Re: Portfolio Review: IPS course-correction for small/value tilt

Post by daave » Fri Jun 15, 2018 10:22 am

Chip wrote:
Fri Jun 15, 2018 5:36 am
First, WOW do you ever have a good 401k.
Yeah, I'm really lucky in that regard. It's one of the FAANG tech megacorps.. I suppose the large employee base with a very high 401(k) participation rate makes it possible for them to get a great deal with Vanguard.
Using the SP500 fund in your 401k makes sense because of the low expense ratio, but it's a tilt towards large. So either compensate by adding the extended market fund (1:4 ratio) or make that entire position VTI (the ETF for Vgd Total Mkt Index).
If I add extended market to approximate total market, then that component would overlap with the SCV in my roth, whilst including small-growth, which would be worse for my value factor loads, right?
IVLU (ER=.30%) has been recommended here for international large/mid value. Volume is very low. I own FNDF (ER=.25%) but it's one of those Schwab fundamental indexes that you should research thoroughly to see if it fits your needs.
Thanks for the suggestions, I'll research these funds.
I'm not crazy about international bonds, especially dollar-hedged funds. And especially with the low allocation overall to bonds that you have. Have you read any of the discussions here about them?
I've read Larry Swedroe's book 'The Only Guide to a Winning Bond Strategy You'll Ever Need', and a few forum threads.
I'm trying to balance what sounds good in theory with what's easy to implement.
In particular, I'm convinced by his argument that currency-hedged international bonds continue to fulfill the role of reducing portfolio volatility (in the investor's local currency), but with added diversification of credit risk and interest rate risk compared with a US-only bond portfolio.
That said, going 50/50 on us/int'l bonds may be overdoing it. I'll consider doing 15% US 5% Int'l bonds rather than 10%/10%.

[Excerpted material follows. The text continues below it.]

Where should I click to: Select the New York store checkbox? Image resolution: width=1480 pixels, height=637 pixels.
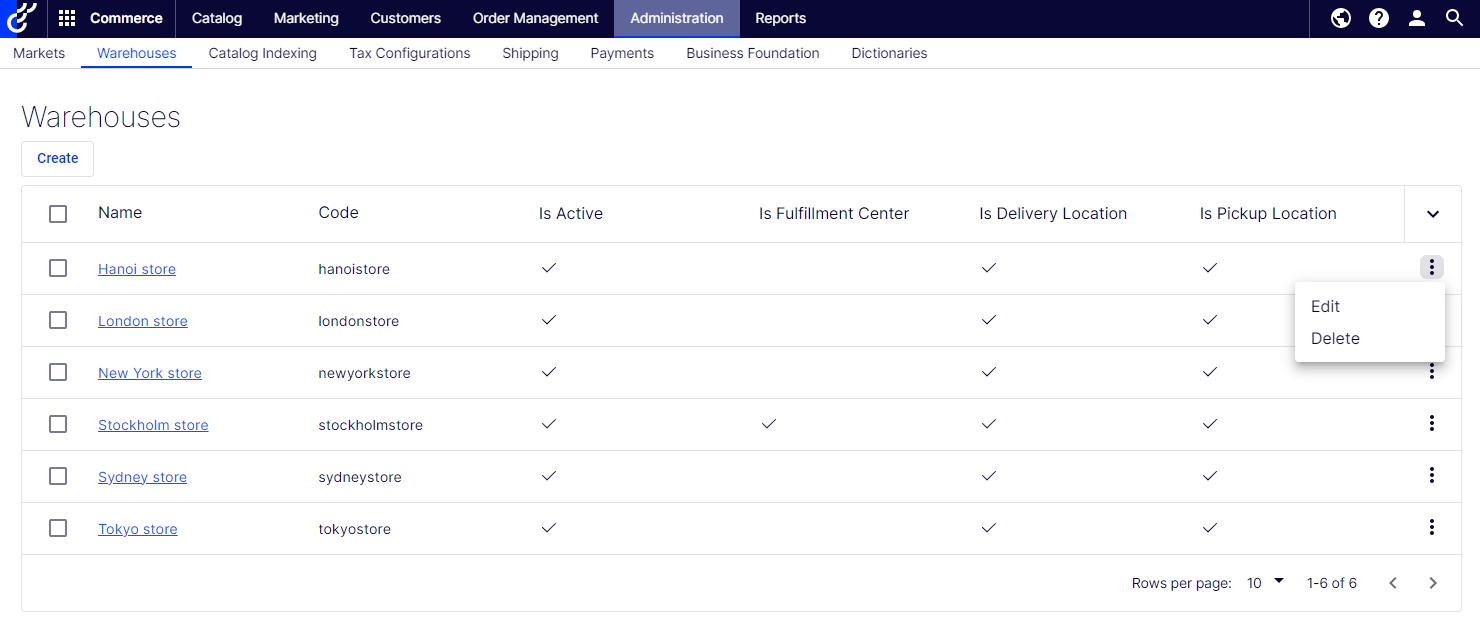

Thanks for your thoughts chip!
Last edited by daave on Sat Jun 16, 2018 1:07 pm, edited 1 time in total.

daave
Posts: 189
Joined: Thu Nov 07, 2013 7:28 pm

Re: Portfolio Review: IPS course-correction for small/value tilt

Post by daave » Fri Jun 15, 2018 10:28 am

JohnDindex wrote:
Fri Jun 15, 2018 6:33 am
I think this is a reasonable approach, if you can stay the course is really the most important aspect.

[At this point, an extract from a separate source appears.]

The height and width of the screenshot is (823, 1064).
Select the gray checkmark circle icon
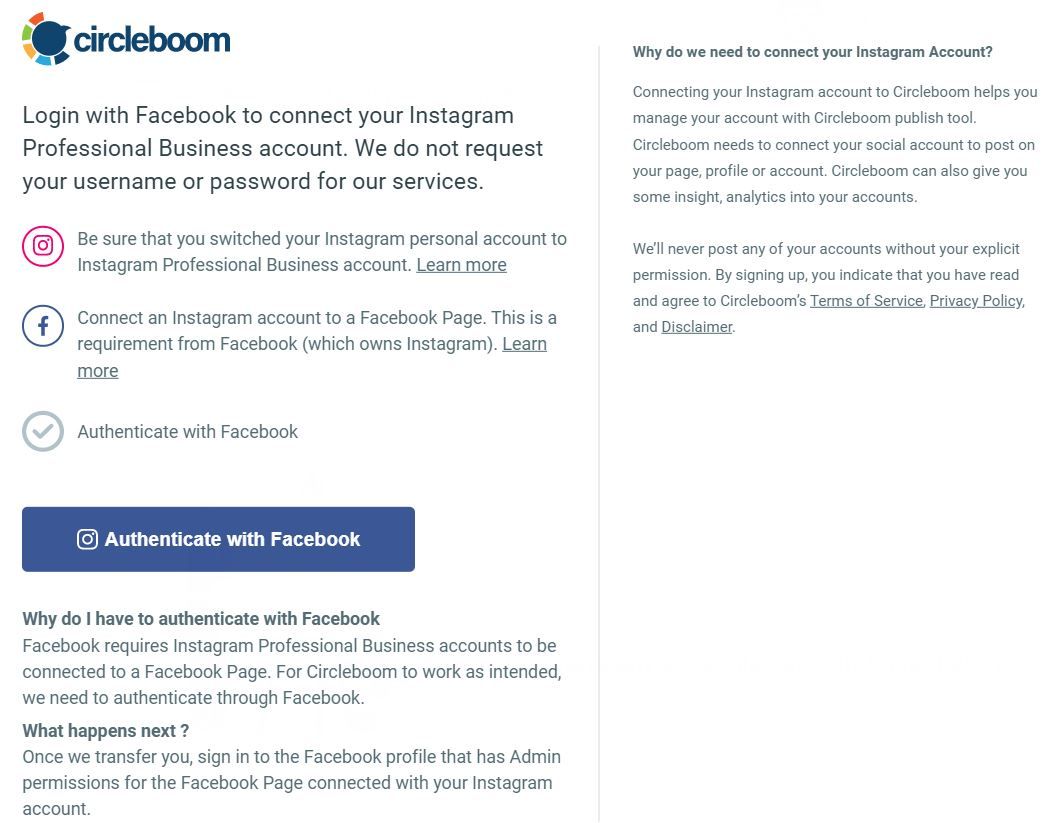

I would consider a couple of things:

1.) Do you need to tilt your portfolio away from the market to achieve your goals? It could help, or hurt, but it will certainly be different in some regard.
Agreed that staying the course will be the big challenge, especially if there is significant tracking error (in the negative direction) compared with the "default" option of a Vanguard Target Date fund with 20% bonds.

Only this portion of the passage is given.